On March 11, Harry Style’s brand, Pleasing, posted cryptic tweets about its new launch, a collection called Shroom Bloom. “Shroom Bloom, in real life. London, New York and Los Angeles. More soon. Find your Pleasing,” the tweet read.
Then, on March 14 at noon, the brand posted three more tweets — this time, a location in New York City and times were included. “The Pleasing New York Shroom Bloom pop-up opens tomorrow at 345 Broome Street, New York, NY, 10013. We’ll be open on the 15th to 17th March: 4-8pm; 18th March: 2-8pm; 19th March: 11am-7pm; 20th March: 12-4pm. Find your Pleasing.”
So I went. I arrived at 345 Broome Street a little after 10 a.m. on March 15 to preview the space as press, six hours before it would open to the public. I found around 10 people, mostly women and young, already waiting. I spotted Pleasing merch and Harry Styles tour apparel.

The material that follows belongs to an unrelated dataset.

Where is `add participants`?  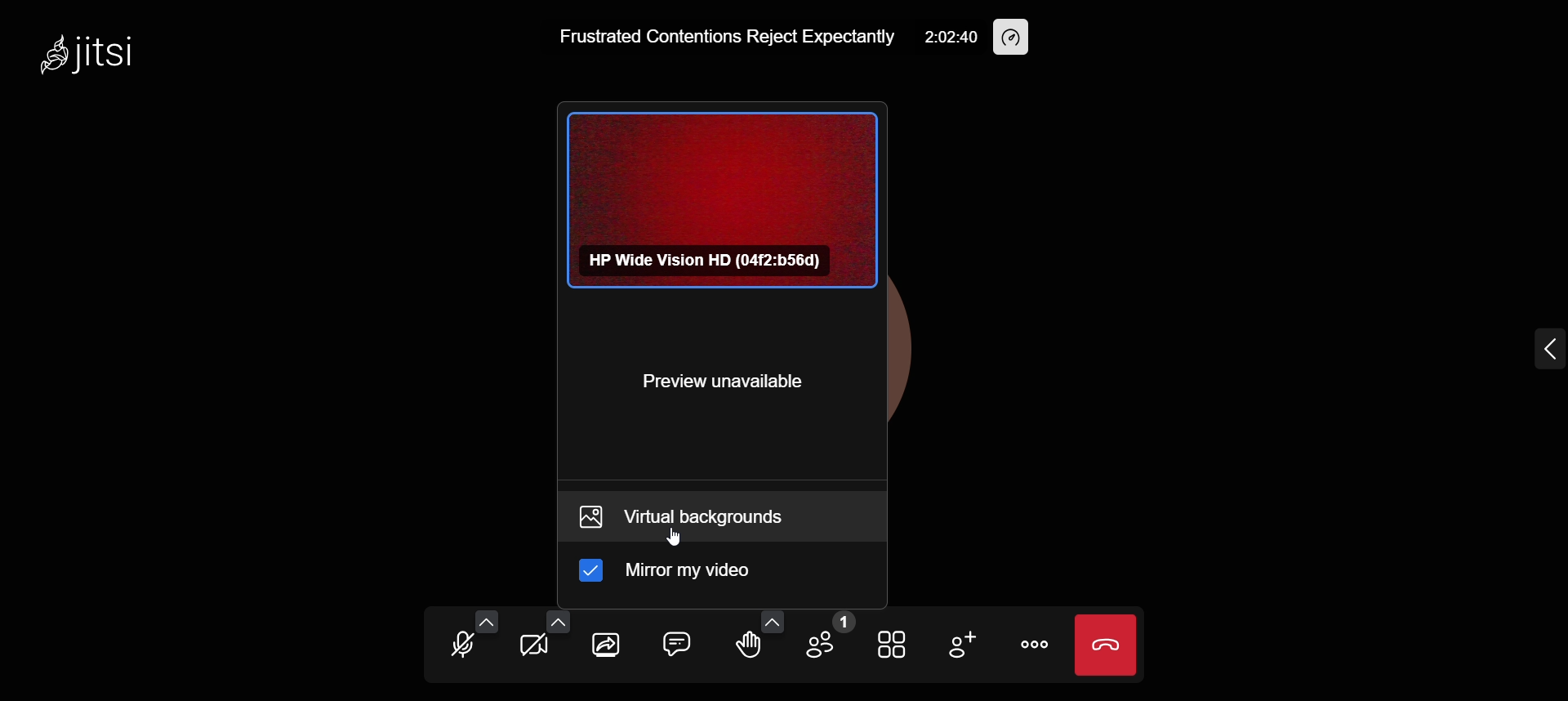
add participants is located at coordinates (962, 643).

When I stepped into the space, it felt quite bare. The back wall (pictured above) is a psychedelic tableau — you’ll surely see it all over social media. To the left is a rack of gender-neutral merch in pink and blue and yellow. To the right, a tiny shelf that features the six products in the new drop: four new shades of nail polish, an exfoliating serum and a hand and nail balm. Other than the cash register, the space leaves room for a crowd, which it will need. The pop-up’s lines stretched multiple city blocks, proving the power of Styles’s brand, even without him physically present.

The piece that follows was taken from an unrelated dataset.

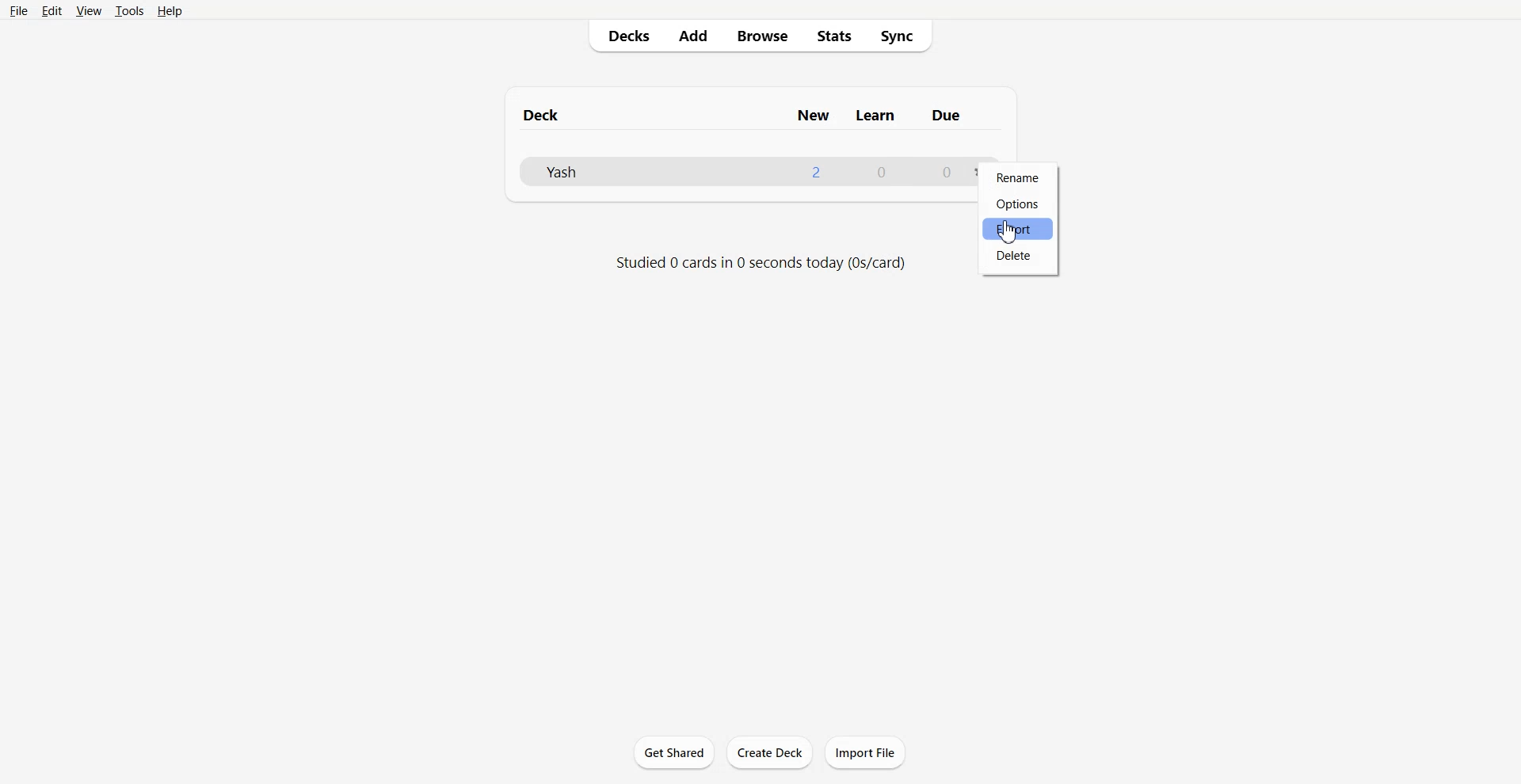 Image resolution: width=1521 pixels, height=784 pixels. Describe the element at coordinates (1007, 232) in the screenshot. I see `cursor` at that location.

Though I’ve reported on celebrity beauty brands for years, it still fascinates me to see how fans receive them and how much they do — or don’t — care about them. In Pleasing’s case, the answer is a lot.
I spoke to four fans outside the store, who had at least seven hours of waiting ahead of them, about why they were there. Two were there together but had become fast friends with the other two. My first question for the group was why they were not in school. “I did, in fact, email my directors that I would be missing class today,” said Pip Jones, 18.
“So, what brings you here?” I asked, prepared, but not fully for the emotionality of the responses.
“We all have been so emotionally attached to Harry, and now he’s doing this gender-neutral lifestyle brand. We are so proud of him, and we just want to support him,” said Nicole Feldman, 22. “He doesn’t need our support; he has so much money. But I’m genuinely so proud of him, and we just want to be here.”
Feldman had purchased the first “drop” in its entirety: a $140 set including four nail polishes, a dual-ended lip and eye pen, and an illuminating serum. “I’m really privileged that I could afford that, without it being a stretch. It’s a lot for the whole thing. But I don’t regret it,” she said.
The new group of friends was ready to spend more, too. Ali Bebry, 21, had intentionally kept her nails unmanicured so that she could use one of Pleasing’s new shades upon purchase. There are four new shades — a pale green, a beige-pink, a bright true red and a holographic glitter. The set of the four will cost $65.
I also asked if it felt cliché to see another celebrity beauty brand or if their love for Styles was enough to differentiate Pleasing from the pack. “It can be kind of cliché when celebrities release brands,” Bebry said. “But I massively appreciate the effort put into Pleasing to kind of separate from [Styles]. Obviously, people know about it on a mass level because he’s behind it. And now with Mick Fleetwood … wow,” she said, referring to the Shroom Bloom campaign starring the musician. I wondered aloud if this crowd was too young to know Fleetwood, but I should have known better. They followed Styles to his musical idols and followed suit in fandom.
“It’s nice to know he’s working with an ethical supply chain, sustainable materials and smaller artists — and the nail artists he works with to do advertisements are all smaller creators,” Bebry said. “It’s not just something where it’s him on a picture holding a bottle of nail polish saying, ‘Find my brand.’ It’s him putting his time behind a brand that means more than just him.”
The longer we spoke, it was hard not to buy into their enthusiasm. Parasocial relationships aside, even the skeptic in me was moved by their belief in Styles and the way he had inspired them through his music, advocacy and earnestness. During his recent tour, he made constant headlines for helping fans come out and telling a fan not to text a guy who was not nice to her.
“It’s so exciting to be a Harry fan. You meet friends and everything, but he inspires me every day to be a better person. Like, ‘‘Treat People With Kindness,'” Jones said, before adding, “He advocates for everybody. He advocates for human rights. I feel lucky to be a fan and lucky to live in a city where we get opportunities like this.”